Les supporters sont autorisés à assister aux matchs du championnat national à condition de présenter un pass sanitaire attestant leur vaccination contre le covid-19. Les supporters doivent néanmoins encore patienter pour assister aux matches de l’équipe nationale et des clubs algériens engagés dans les compétitions régionales. Dès lors se pose la question de la généralisation du pass sanitaire et de la réouverture totale des frontières du pays.
« Le variant Delta est toujours présent parmi nos populations et continue de circuler malgré la baisse des cas », fait observer le Pr Idir Bitam, spécialiste des maladies transmissibles et des pathologies tropicales.
« Les jeunes sont des porteurs et d’excellents vecteurs de ce variant Delta. De ce fait, ils peuvent se contaminer rapidement et facilement par ce variant et contaminer leurs proches et familles », prévient-il, d’où l’importance de vacciner les plus de 18 ans. La vaccination des 12-18 ans n’est pas encore à l’ordre du jour selon les autorités sanitaires par manque de données sur les effets des vaccins sur cette catégorie de la population.
Le Pr Idir Bitam se dit favorable à appliquer le pass sanitaire pour accéder aux salles des fêtes, qui demeurent encore fermées. « Avec la vaccination on pourra vivre dans les meilleures conditions sanitaires, la population sera protégée grâce à la production des anticorps. On pourra vivre comme avant », appuie-t-il.

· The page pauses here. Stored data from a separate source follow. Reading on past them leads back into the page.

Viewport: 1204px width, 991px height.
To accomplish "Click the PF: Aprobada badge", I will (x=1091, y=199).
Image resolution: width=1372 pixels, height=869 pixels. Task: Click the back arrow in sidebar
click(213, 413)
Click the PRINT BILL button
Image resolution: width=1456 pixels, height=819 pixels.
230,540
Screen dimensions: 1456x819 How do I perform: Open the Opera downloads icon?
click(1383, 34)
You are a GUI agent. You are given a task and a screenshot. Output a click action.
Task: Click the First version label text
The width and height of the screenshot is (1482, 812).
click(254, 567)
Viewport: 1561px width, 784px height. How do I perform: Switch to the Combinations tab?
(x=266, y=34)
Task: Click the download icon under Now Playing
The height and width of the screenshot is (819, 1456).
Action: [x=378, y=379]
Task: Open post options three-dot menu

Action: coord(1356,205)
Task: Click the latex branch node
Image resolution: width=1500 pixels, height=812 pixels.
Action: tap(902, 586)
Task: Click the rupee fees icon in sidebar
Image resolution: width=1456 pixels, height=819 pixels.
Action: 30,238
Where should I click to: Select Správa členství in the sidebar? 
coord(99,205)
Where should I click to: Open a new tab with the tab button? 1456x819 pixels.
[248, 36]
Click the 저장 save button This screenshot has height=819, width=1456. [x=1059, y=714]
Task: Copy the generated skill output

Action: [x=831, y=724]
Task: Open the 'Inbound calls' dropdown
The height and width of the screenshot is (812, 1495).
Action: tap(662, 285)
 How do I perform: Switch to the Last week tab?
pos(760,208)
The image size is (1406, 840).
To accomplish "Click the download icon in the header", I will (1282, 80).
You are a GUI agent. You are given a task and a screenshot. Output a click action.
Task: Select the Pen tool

Le président du Conseil de l’ordre des médecins, le Dr Mohamed Bekkat Berkani est lui d’un autre avis concernant la réouverture des salles des fêtes. Il plaide pour le maintien de la fermeture de ces établissements. « Elles ne sont pas faciles à contrôler. D’ailleurs, ce sont dans les regroupements familiaux que sont nés des clusters », explique-t-il.
« Limiter les voyages ne sert les intérêts de personne »
Les deux spécialistes se prononcent toutefois pour la réouverture totale des frontières avec instauration du pass sanitaire. Quand et comment ? « Peut-être d’ici la fin de l’année, si on atteint les 70 % de l’immunité collective, oui c’est possible », estime le Pr Bitam.
Le 1er juin, l’Algérie a rouvert partiellement ses frontières aériennes, avec un nombre limité de vols internationaux. Fin août, le gouvernement a décidé d’augmenter le nombre de dessertes avec la France notamment où réside une importante communauté algérienne.
Le Dr Bekkat Berkani juge « incompréhensible que l’État algérien n’ait pas ouvert le transport aérien et maritime, tout en sachant que 80 % du trafic s’effectue de et vers la France » où 50 millions de personnes sont vaccinées contre le covid-19.
« Actuellement en Europe, il y a une maîtrise de la situation épidémique », assure le Dr Bekkat Berkani. L’occasion pour lui d’appeler à augmenter le nombre de vols d’Air Algérie pour atteindre les niveaux d’avant la pandémie de covid-19.
« Actuellement, nous sommes dans une diète. Limiter les voyages ne sert les intérêts de personne », lance-t-il. « Une réinfection interne par le variant Delta majoritaire est plus importante qu’une éventuelle réinfection externe », estime le Dr Bekkat Berkani.
Pour lui, l’enjeu est également économique puisque l’adoption du pass sanitaire pour les voyages permettra à la compagnie nationale Air Algérie de « reprendre son souffle après une année et demie de disette ».
Alors que la vaccination des personnels soignants et des travailleurs du secteur de l’éducation traîne encore de l’avis des concernés en l’absence de chiffres officiels consolidés, Idir Bitam n’est pourtant pas favorable à une vaccination obligatoire.
« Par éthique, on ne peut pas forcer les personnes à se vacciner. Par contre, il faudra réaliser des campagnes de sensibilisation pour contrer toutes les fausses informations qui circulent dans les réseaux sociaux », propose le Pr Bitam.